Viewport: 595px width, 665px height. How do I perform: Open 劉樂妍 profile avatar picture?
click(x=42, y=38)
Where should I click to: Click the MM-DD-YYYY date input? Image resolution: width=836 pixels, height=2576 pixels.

---

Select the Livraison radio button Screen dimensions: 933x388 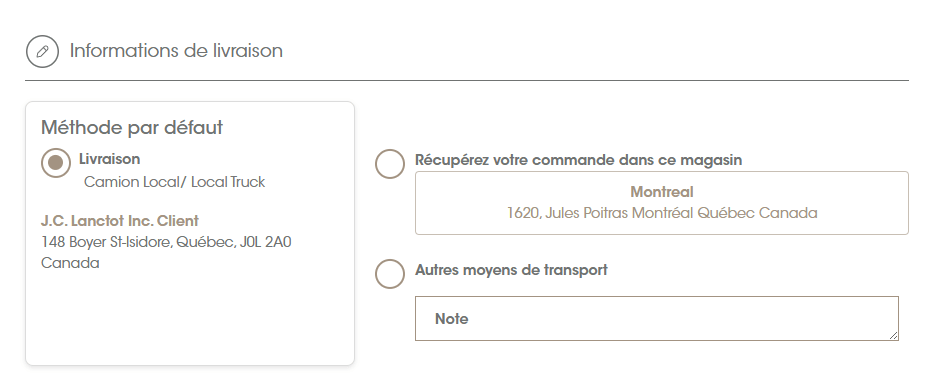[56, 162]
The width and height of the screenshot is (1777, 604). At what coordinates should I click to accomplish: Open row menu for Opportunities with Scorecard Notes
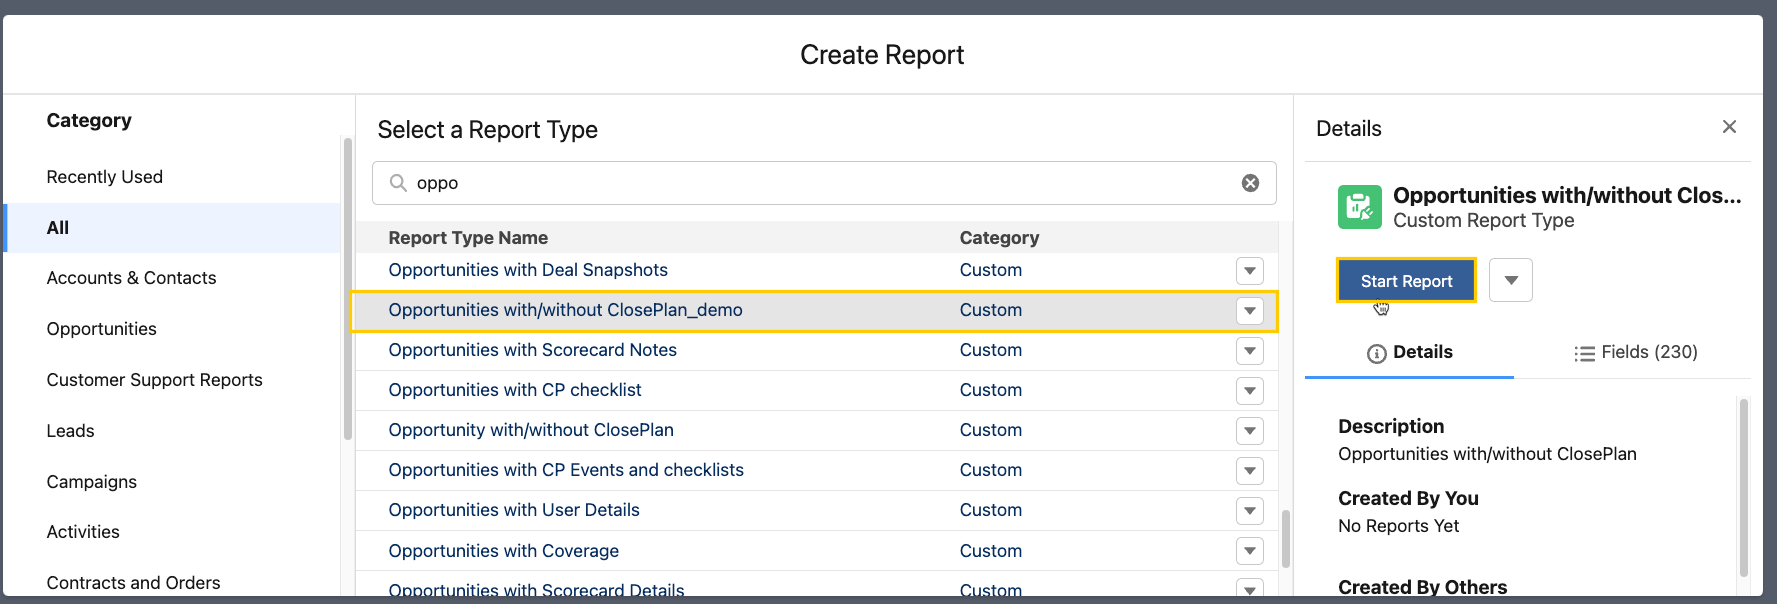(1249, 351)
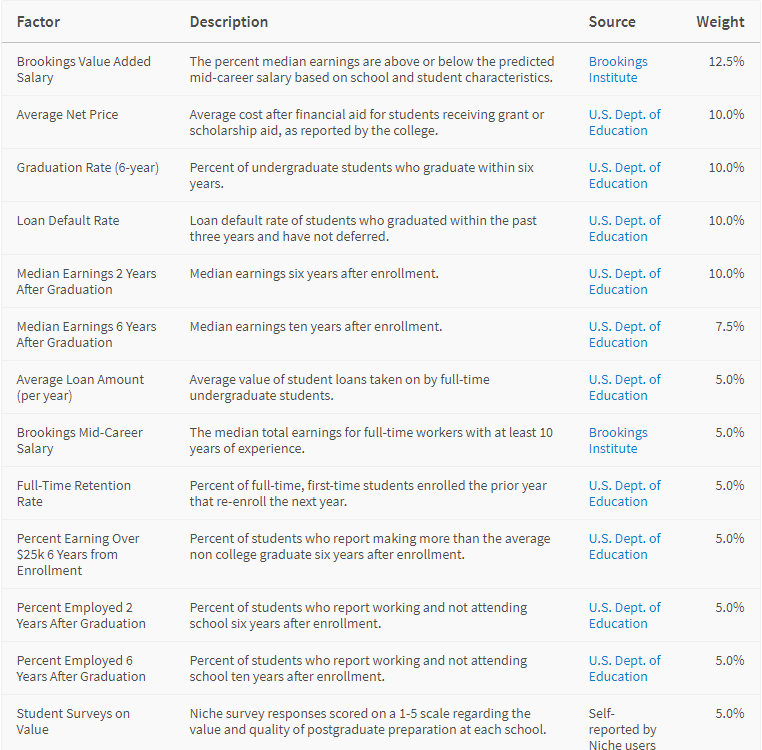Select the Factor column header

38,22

* * *

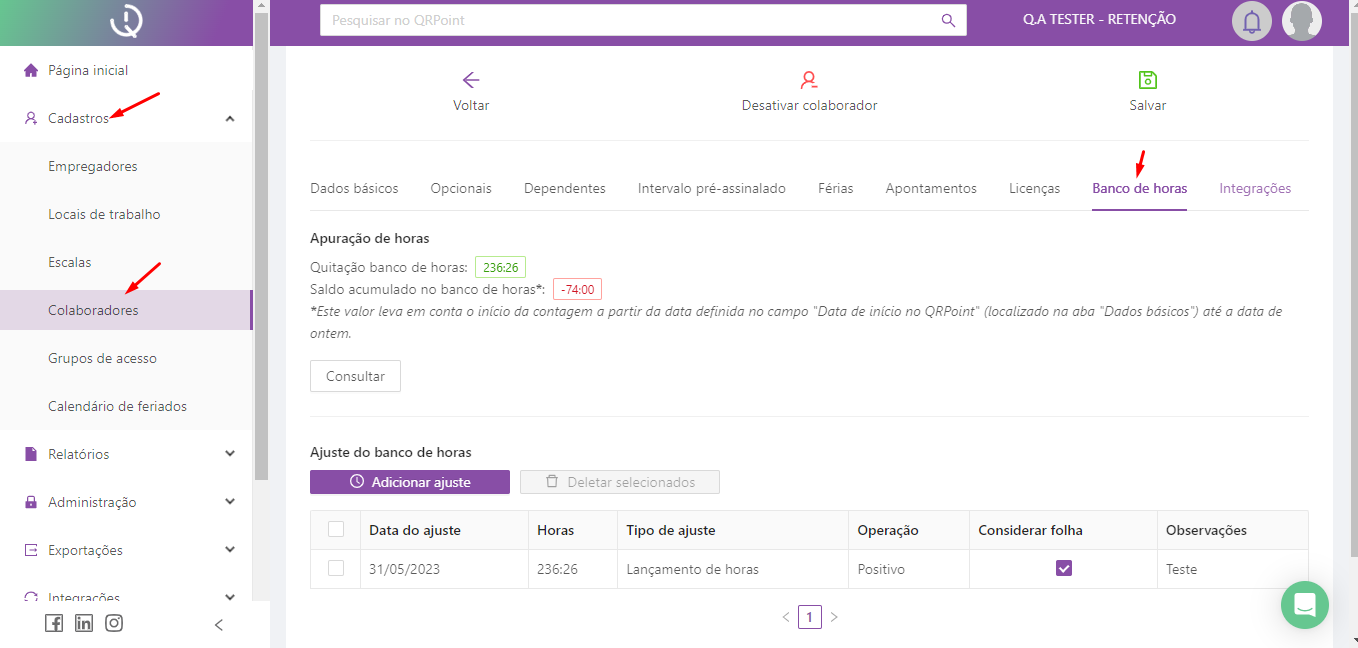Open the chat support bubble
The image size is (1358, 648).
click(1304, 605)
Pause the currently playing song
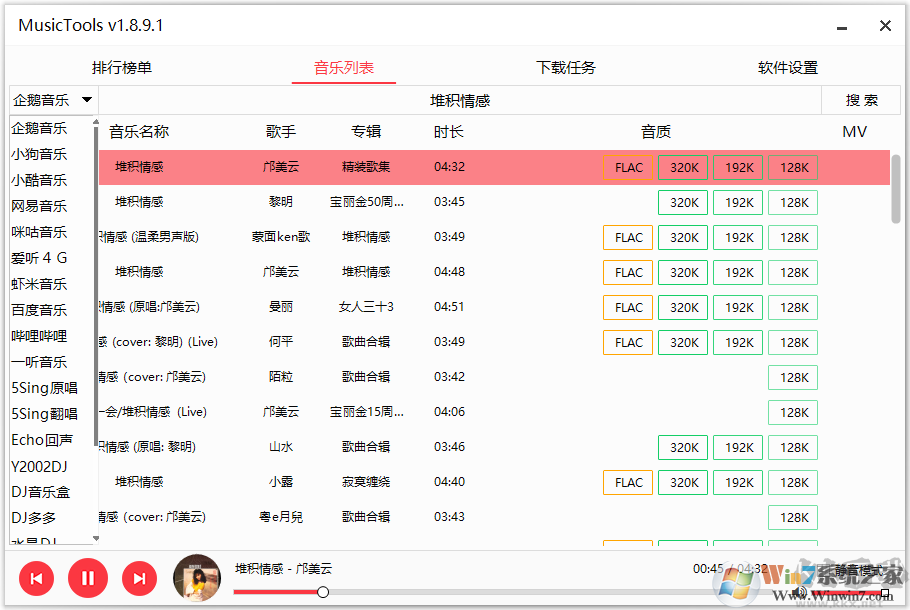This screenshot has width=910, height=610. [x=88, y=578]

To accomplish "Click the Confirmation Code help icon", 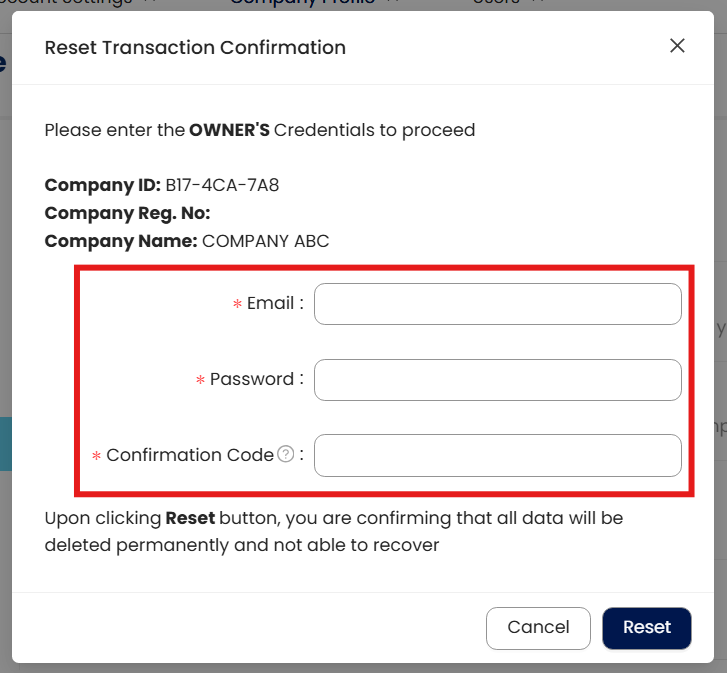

### Problem to solve
Copy the listing above exactly, but only from the line with "Pause the currently playing song" through the line with "the Confirmation Code", including those two lines and excluding any picture.

### Result of this task
Pause the currently playing song
This screenshot has width=910, height=610. [x=88, y=578]

To accomplish "Click the Confirmation Code help icon", 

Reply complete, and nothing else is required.